Outra solução, afirma o especialista, é uma união entre o Ensemble, o LR que obteve 46 deputados, e as diversas direitas, o que juntos conjugam 231 votos. “Não sendo uma maioria, a presença de partidos mais próximos do centro na Nova Frente Popular, “como os ecologistas e os socialistas, levaria a um não bloqueio desta solução”.
Se um governo de centro-direita pode vir a ser uma solução, um “completamente central” também aparece como viável. “Isto se o Partido Socialista, que conseguiu 65 deputados, se unir ao Ensemble de Macron e ao LR”, destaca Vítor Gabriel Oliveira, que acrescenta que há mais dois outros cenários que acredita serem quase implausíveis: “Um é um governo técnico liderado por Gabriel Attal, o que é possível na teoria, mas muito improvável. Outro é a demissão do presidente, o que também não me parece plausível”.

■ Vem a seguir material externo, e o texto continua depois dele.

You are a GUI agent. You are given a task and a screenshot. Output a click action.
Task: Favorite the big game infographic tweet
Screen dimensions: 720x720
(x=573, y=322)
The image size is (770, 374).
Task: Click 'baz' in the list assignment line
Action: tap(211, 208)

Em nenhuma dessas soluções aparece o RN liderado por Le Pen e que procurava investir Jordan Bardella no cargo de primeiro-ministro. O jovem de 28 anos, ao conhecer os resultados, assumiu a derrota e confidenciou estar concentrado em liderar uma nova força política no Parlamento Europeu de extrema-direita, para onde também deverá entrar o Chega. Le Pen, que apareceu tímida, garantiu no entanto que a realidade indica não uma derrota, mas uma “vitória inadiada”.
Já Jean Luc-Mélenchon reclamou para si a vitória sem maioria da coligação de esquerda em que tomou parte e apelou a Macron que chame “a Nova Frente Popular a governar". Uma solução que agrada também ao antigo chefe de Estado François Hollande que após os resultados deste domingo vai voltar para o parlamento.
“É verdade”, conclui Riccardo Marchi, historiador e especialista em movimentos populistas, a “coligação Macron-esquerda-esquerda radical funcionou muito melhor do que Le Pen esperava, isto porque existiu uma transferência de votos significativa entre os moderados liberais que usualmente votariam no partido do presidente francês que decidiram votar no LFI”.
No entanto, aponta o especialista, a forma como Macron tem estado a lidar com o escrutínio de domingo é “bastante perigosa”. “Macron novamente dá a imagem de representar aquelas elites totalmente distantes do povo” e “fez de conta que as eleições não contam”. “Isto pode aumentar o descontentamento popular, porque apesar de tudo o eleitorado transmitiu uma vontade de mudança, vista num aumento de votos da Nova Frente Popular e do RN”, afirma Riccardo Marchi, acrescentando que é provável que a “esquerda radical aproveite este golpe de Macron, de manter o poder como estava antes das eleições”.